MSH 2024 Call for Papers
CALL FOR PAPERS Submit here by October 31, 2023
SECONDARY SOURCES (After the Eye-Witness)
The Annual Meeting of Mormon Scholars in the Humanities
May 22-24, 2024
Claremont Graduate University
Mormon Scholars in the Humanities (MSH), an independent scholarly organization aiming to elevate and enrich humanities scholarship with the restorationist spirit since 2007. We are delighted to announce our 2024 keynote speaker: Matthew Bowman.
Matthew Bowman (author of many books, Associate Professor of History and Religion, Howard Hunter Chair of Mormon Studies, and MSH 2025 host at Claremont Graduate University) will speak on the question of UFOs. The UFO is a disciplinary challenge, read alternatively as a scientific problem, a religious problem, a medical problem, a political problem, and, of course, an epistemological problem. Bowman will discuss how members of various Mormon traditions have understood the UFO and in so doing have blurred conventional boundaries among religion, science, and medicine.
Polls suggest, according to Bowman, that a large minority of US citizens claim to have seen a UFO. Here the MSH Board continues: what kind of account is that--primary, secondary, something else? What comes after the eye-witness account? What kind of source is it that, in Bowman’s poll, identifies unidentified phenomena? (Or, in another twist, what kind of witness is a poll of eye-witnesses?) The problem here is less the sources per se as that sources are rarely self-interpreting. How should one read a source or even recognize it as a source? Whence the surplus in source semiotics?
With this keynote introduction, the MSH Board announces the conference topic Secondary Sources, welcoming papers and panels framed around and beyond this theme. What is a secondary source? What work do they do after an embodied witness? What are their stakes, and for whom? The questions brim: How do our art and ideas, prose and poetry, scripture and signs, silence and words speak secondarily? Secondary sources may be understood as all those that are not primary, first-person, first-hand, or otherwise eye-witness. How, then, do non-primary sources enact authority, authenticity, boundaries, historicity, liveness, reliability, responsibility, sacredness, and veracity, among other qualities? A secondary source approach to the humanities might invite reflection on how faith-lit meaning is made through the cultural techniques of citation, improvisation, indirection, interruption, intertextuality, marginality, peripherality, persuasion, redirection, reference, restraint, repetitions, reticence, rumors, secretness, tangents, visitations, among others. How do bystanders, intermediaries, observers, spectators, testifiers, and witnesses become special or mundane? If the eye is primary to the eye witness, how do other senses--hearing, touch, smell, taste, balance, instinct, pain, etc.--enrich our secondarily sourced humanities? What kind of sources does the criticism in source criticism assume? How about other forms of art, history, literature, media, philosophy, scripture, theology? Do bits about Mary Magdalene, Joseph Smith, or Borges help sharpen pencils? Secondary sources invite reflections on who listens, who speaks, and under whose terms? How do the evolving conditions of gender, race, class, and other ways of being express themselves as secondhand observers, active bystanders, embodied witnesses, textual and community authorities? Specifically, how do variously gendered, sexually oriented, racial, abled and disabled, neurodiverse, and otherwise diversely divine bodies in concert with one another ground and reproduce, challenge and enrich our readings and analysis of secondary sources and witnessing?
Given the conference keynote theme, a few alternative topics might concern the supernatural and natural, the aesthetics of mystery and mundaneness, the alien and the foreigner, medicine, magic, technology, and, of course, visitations.

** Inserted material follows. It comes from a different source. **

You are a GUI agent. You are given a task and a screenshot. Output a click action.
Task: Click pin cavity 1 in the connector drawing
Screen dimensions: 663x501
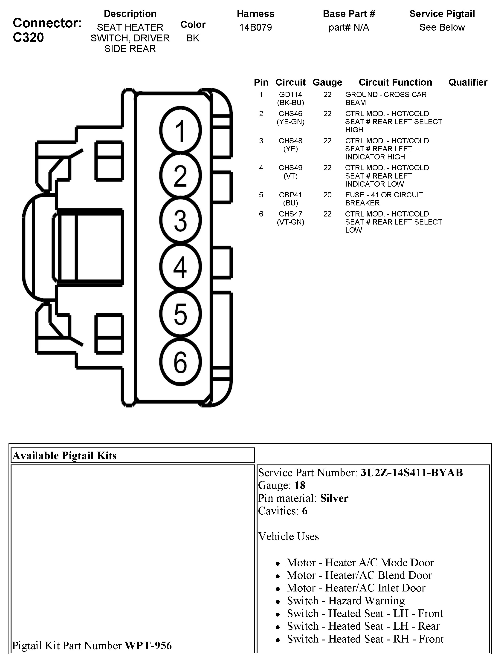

Interested scholars (rising, independent, affiliated), graduate students, and students are invited to submit through this link abstracts for papers as well as proposals for organized panels (250 word max), together with a bio (50 word max).
Proposals received by October 31 will be fully considered. Notifications will be sent out no later than November 30.
A few notes:
All presenters are required to register for the conference.
No institutional or religious affiliations are assumed or required for participation.
Graduate students wishing to be considered for a Graduate Student Travel Grant may indicate that in their online submission.
Potential participants who know they can only participate through Zoom are required to mark this as well in their online submission. We do not plan to accommodate Zoom requests made after submission.
Information about the registration fee and available accommodation will be posted soon at mormonscholars.net.